Но Паркула, которого, благодаря его отросшей бороде, трудно было узнать сразу, вместо ответа, бросился развязывать руки Чагина. Узлы веревок не поддавались. Паркула перерезал их и, путаясь и торопясь, все повторял только: «Пожалуйте, ваше высокоблагородие, пожалуйте сейчас… сюда… сюда…» Затем, указывая дорогу, он свел Чагина вниз, но не в прежний подвал, а в другой, совершенно непохожий на прежний.
Здесь было два окна со стеклами. Паркула тщательно закрыл их и зажег свечку; она была восковая, в тяжелом, бронзовом подсвечнике. Эта свечка и обстановка, которую она осветила, представляла странную смесь роскоши с самым жалким убожеством. На полу, у дверей, лежала рогожа, но тут же на стене висел дорогой ковер с целым арсеналом оружия, размещенным в полном беспорядке. Простая дощатая кровать была покрыта шелковым стеганым одеялом; у кровати стоял стол карельской березы, со сломанной и замененной простым чурбаном ножкой. На столе виднелись стаканы, бутылки и серебряная миска с крышкой.

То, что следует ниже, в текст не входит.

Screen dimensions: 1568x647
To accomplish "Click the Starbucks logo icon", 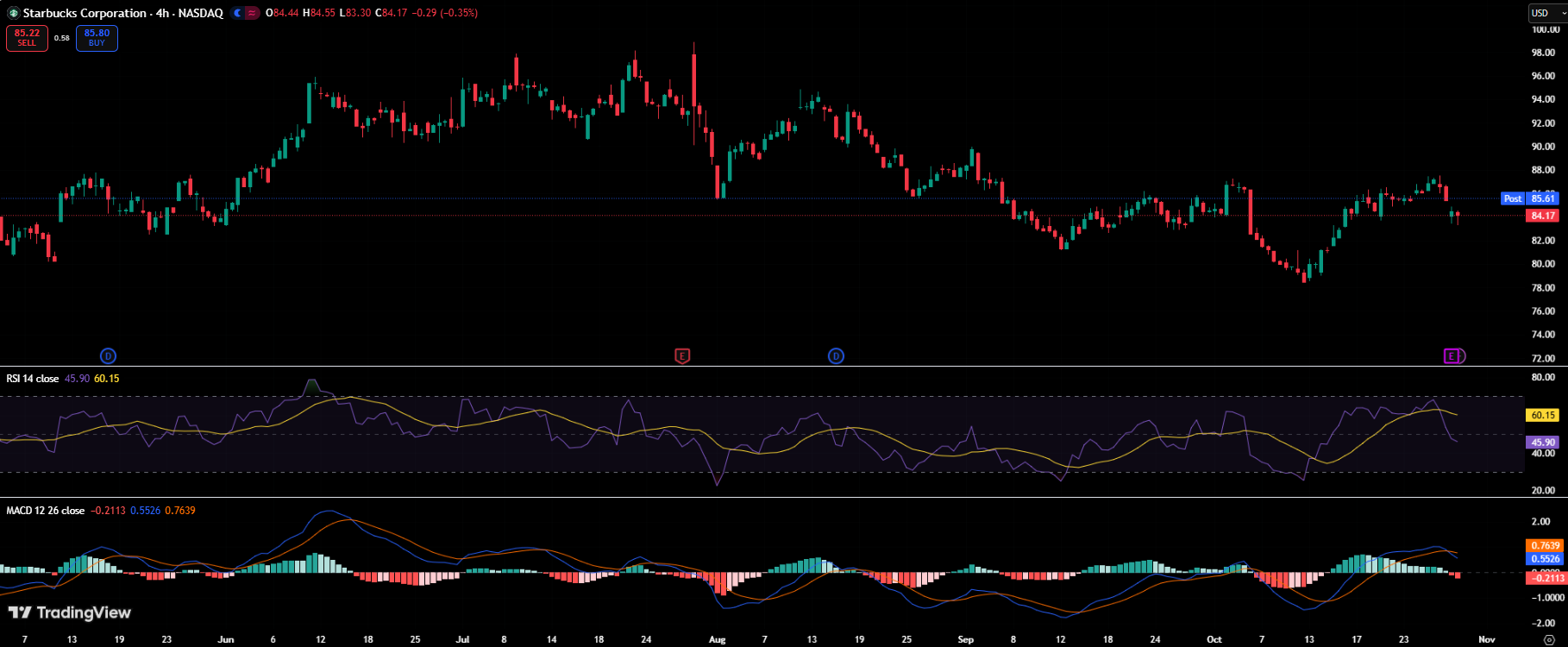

– Простите, ваше высокоблагородие, – не переставая говорил Паркула, – меня целый день не было, а это вот мои молодцы все сделали. Я не виноват; если бы я только был сам, ничего такого не было бы. Я только вот приехал сейчас… Да вы присядьте, ваше высокоблагородие!
И, говоря это, он суетился и хлопотал, наскоро прибирая лишние вещи и стараясь главным образом посредством этой суетни прийти, хотя несколько, в себя от обуявшего все существо его смущения.

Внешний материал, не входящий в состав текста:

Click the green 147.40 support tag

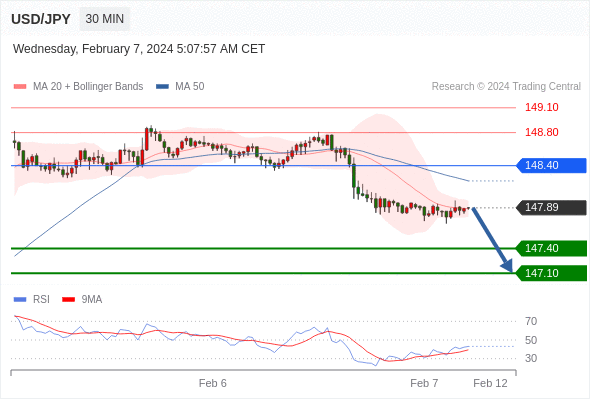point(551,248)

Сорвавшееся у него выражение «мои молодцы» сразу объяснило все Чагину, понявшему многое уже и по обстановке, в которой жил Паркула.
– Как же это ты живешь тут? – спросил он наконец, опускаясь на скамейку и чувствуя особенное удовольствие, что может двигать свободно руками. – Как же это ты? Каким делом занимаешься?
Дело, которым, очевидно, занимался Паркула, беглый, беспаспортный солдат, было в то время далеко не из ряда вон выходящим. Под самым Петербургом, под боком центра власти, и там «шалили», как говорилось, и преспокойно орудовали целые шайки, так что об остальной России и говорить было нечего.
– Никак невозможно было, ваше высокоблагородие, – начал Паркула, не давая прямого ответа на вопрос Чагина, – никак невозможно. Как вы изволили уезжать тогда из нашего полка, то говорили, что меня непременно переведут из штрафных. Оно и точно, пока вы были – все легко жилось, ну, а зато как уехали, просто жисти не стало, прапорщик Пирквиц прохода не стали давать… Драли сильно… походя драли… Да и сами, уезжая, такую рекомендацию дали обо мне новому офицеру, что выправиться и думать нечего. Они, видно, только вас и боялись… Ну, а потом: «Не только, – говорит, – я тебя из штрафных не переведу, а за твои все дела быть тебе сослану».